*THE TASK:* Could you give back the whole listing exactly as written?

= = = =

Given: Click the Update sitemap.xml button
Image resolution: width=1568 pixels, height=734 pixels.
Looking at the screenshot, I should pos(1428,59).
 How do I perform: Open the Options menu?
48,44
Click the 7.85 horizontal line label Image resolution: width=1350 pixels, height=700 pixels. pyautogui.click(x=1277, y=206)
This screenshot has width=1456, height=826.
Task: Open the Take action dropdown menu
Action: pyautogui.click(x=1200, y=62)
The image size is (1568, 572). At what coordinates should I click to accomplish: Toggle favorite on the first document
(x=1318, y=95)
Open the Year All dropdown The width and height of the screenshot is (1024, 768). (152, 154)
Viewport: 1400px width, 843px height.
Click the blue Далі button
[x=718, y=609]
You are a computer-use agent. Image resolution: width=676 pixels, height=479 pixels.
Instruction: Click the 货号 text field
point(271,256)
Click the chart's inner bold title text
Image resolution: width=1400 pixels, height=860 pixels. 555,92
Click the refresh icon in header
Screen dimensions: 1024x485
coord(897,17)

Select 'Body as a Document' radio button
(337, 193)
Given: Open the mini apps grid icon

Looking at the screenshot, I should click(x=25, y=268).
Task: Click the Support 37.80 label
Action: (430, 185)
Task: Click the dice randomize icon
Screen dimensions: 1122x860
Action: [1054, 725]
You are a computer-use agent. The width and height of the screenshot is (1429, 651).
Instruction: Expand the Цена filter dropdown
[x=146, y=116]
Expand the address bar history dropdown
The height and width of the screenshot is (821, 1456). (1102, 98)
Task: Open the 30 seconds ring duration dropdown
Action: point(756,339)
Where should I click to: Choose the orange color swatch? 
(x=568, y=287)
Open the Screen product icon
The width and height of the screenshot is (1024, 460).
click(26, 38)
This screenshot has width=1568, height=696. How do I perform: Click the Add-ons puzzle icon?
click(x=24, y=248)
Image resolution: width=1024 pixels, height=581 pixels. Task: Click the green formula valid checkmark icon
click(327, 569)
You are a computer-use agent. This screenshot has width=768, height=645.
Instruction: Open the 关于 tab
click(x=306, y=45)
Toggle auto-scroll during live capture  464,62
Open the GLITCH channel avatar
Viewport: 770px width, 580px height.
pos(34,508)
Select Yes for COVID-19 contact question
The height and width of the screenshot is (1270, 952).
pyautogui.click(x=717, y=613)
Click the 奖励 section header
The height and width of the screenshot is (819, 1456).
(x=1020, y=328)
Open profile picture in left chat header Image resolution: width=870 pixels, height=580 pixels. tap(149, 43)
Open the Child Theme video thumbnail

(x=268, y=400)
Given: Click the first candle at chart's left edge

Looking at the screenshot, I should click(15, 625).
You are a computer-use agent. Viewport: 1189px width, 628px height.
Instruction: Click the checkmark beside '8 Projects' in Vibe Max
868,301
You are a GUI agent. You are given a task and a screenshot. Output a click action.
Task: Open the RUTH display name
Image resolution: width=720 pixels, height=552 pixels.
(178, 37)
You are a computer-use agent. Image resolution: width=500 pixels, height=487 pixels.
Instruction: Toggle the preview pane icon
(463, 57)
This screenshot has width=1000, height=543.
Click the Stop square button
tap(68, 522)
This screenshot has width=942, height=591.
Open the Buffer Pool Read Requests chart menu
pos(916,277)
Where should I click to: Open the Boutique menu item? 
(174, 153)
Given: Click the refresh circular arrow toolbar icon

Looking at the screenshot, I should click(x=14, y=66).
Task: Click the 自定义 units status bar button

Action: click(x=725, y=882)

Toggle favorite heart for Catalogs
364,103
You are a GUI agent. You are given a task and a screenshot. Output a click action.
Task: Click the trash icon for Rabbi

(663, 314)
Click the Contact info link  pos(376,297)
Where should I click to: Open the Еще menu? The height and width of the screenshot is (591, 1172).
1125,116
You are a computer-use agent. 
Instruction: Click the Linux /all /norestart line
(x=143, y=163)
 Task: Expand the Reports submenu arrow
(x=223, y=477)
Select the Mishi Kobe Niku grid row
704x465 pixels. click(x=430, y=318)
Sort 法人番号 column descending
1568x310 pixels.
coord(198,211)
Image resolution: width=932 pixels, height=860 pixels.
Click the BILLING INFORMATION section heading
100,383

= = = =

*EXERCISE RESULT:*
Given: Click the Update sitemap.xml button
Image resolution: width=1568 pixels, height=734 pixels.
Looking at the screenshot, I should pos(1428,59).
 How do I perform: Open the Options menu?
48,44
Click the 7.85 horizontal line label Image resolution: width=1350 pixels, height=700 pixels. pyautogui.click(x=1277, y=206)
This screenshot has width=1456, height=826.
Task: Open the Take action dropdown menu
Action: pyautogui.click(x=1200, y=62)
The image size is (1568, 572). At what coordinates should I click to accomplish: Toggle favorite on the first document
(x=1318, y=95)
Open the Year All dropdown The width and height of the screenshot is (1024, 768). (152, 154)
Viewport: 1400px width, 843px height.
Click the blue Далі button
[x=718, y=609]
You are a computer-use agent. Image resolution: width=676 pixels, height=479 pixels.
Instruction: Click the 货号 text field
point(271,256)
Click the chart's inner bold title text
Image resolution: width=1400 pixels, height=860 pixels. 555,92
Click the refresh icon in header
Screen dimensions: 1024x485
coord(897,17)

Select 'Body as a Document' radio button
(337, 193)
Given: Open the mini apps grid icon

Looking at the screenshot, I should click(x=25, y=268).
Task: Click the Support 37.80 label
Action: (430, 185)
Task: Click the dice randomize icon
Screen dimensions: 1122x860
Action: [1054, 725]
You are a computer-use agent. The width and height of the screenshot is (1429, 651).
Instruction: Expand the Цена filter dropdown
[x=146, y=116]
Expand the address bar history dropdown
The height and width of the screenshot is (821, 1456). (1102, 98)
Task: Open the 30 seconds ring duration dropdown
Action: point(756,339)
Where should I click to: Choose the orange color swatch? 
(x=568, y=287)
Open the Screen product icon
The width and height of the screenshot is (1024, 460).
click(26, 38)
This screenshot has width=1568, height=696. How do I perform: Click the Add-ons puzzle icon?
click(x=24, y=248)
Image resolution: width=1024 pixels, height=581 pixels. Task: Click the green formula valid checkmark icon
click(327, 569)
You are a computer-use agent. This screenshot has width=768, height=645.
Instruction: Open the 关于 tab
click(x=306, y=45)
Toggle auto-scroll during live capture  464,62
Open the GLITCH channel avatar
Viewport: 770px width, 580px height.
pos(34,508)
Select Yes for COVID-19 contact question
The height and width of the screenshot is (1270, 952).
pyautogui.click(x=717, y=613)
Click the 奖励 section header
The height and width of the screenshot is (819, 1456).
(x=1020, y=328)
Open profile picture in left chat header Image resolution: width=870 pixels, height=580 pixels. tap(149, 43)
Open the Child Theme video thumbnail

(x=268, y=400)
Given: Click the first candle at chart's left edge

Looking at the screenshot, I should click(15, 625).
You are a computer-use agent. Viewport: 1189px width, 628px height.
Instruction: Click the checkmark beside '8 Projects' in Vibe Max
868,301
You are a GUI agent. You are given a task and a screenshot. Output a click action.
Task: Open the RUTH display name
Image resolution: width=720 pixels, height=552 pixels.
(178, 37)
You are a computer-use agent. Image resolution: width=500 pixels, height=487 pixels.
Instruction: Toggle the preview pane icon
(463, 57)
This screenshot has width=1000, height=543.
Click the Stop square button
tap(68, 522)
This screenshot has width=942, height=591.
Open the Buffer Pool Read Requests chart menu
pos(916,277)
Where should I click to: Open the Boutique menu item? 
(174, 153)
Given: Click the refresh circular arrow toolbar icon

Looking at the screenshot, I should click(x=14, y=66).
Task: Click the 自定义 units status bar button

Action: click(x=725, y=882)

Toggle favorite heart for Catalogs
364,103
You are a GUI agent. You are given a task and a screenshot. Output a click action.
Task: Click the trash icon for Rabbi

(663, 314)
Click the Contact info link  pos(376,297)
Where should I click to: Open the Еще menu? The height and width of the screenshot is (591, 1172).
1125,116
You are a computer-use agent. 
Instruction: Click the Linux /all /norestart line
(x=143, y=163)
 Task: Expand the Reports submenu arrow
(x=223, y=477)
Select the Mishi Kobe Niku grid row
704x465 pixels. click(x=430, y=318)
Sort 法人番号 column descending
1568x310 pixels.
coord(198,211)
Image resolution: width=932 pixels, height=860 pixels.
Click the BILLING INFORMATION section heading
100,383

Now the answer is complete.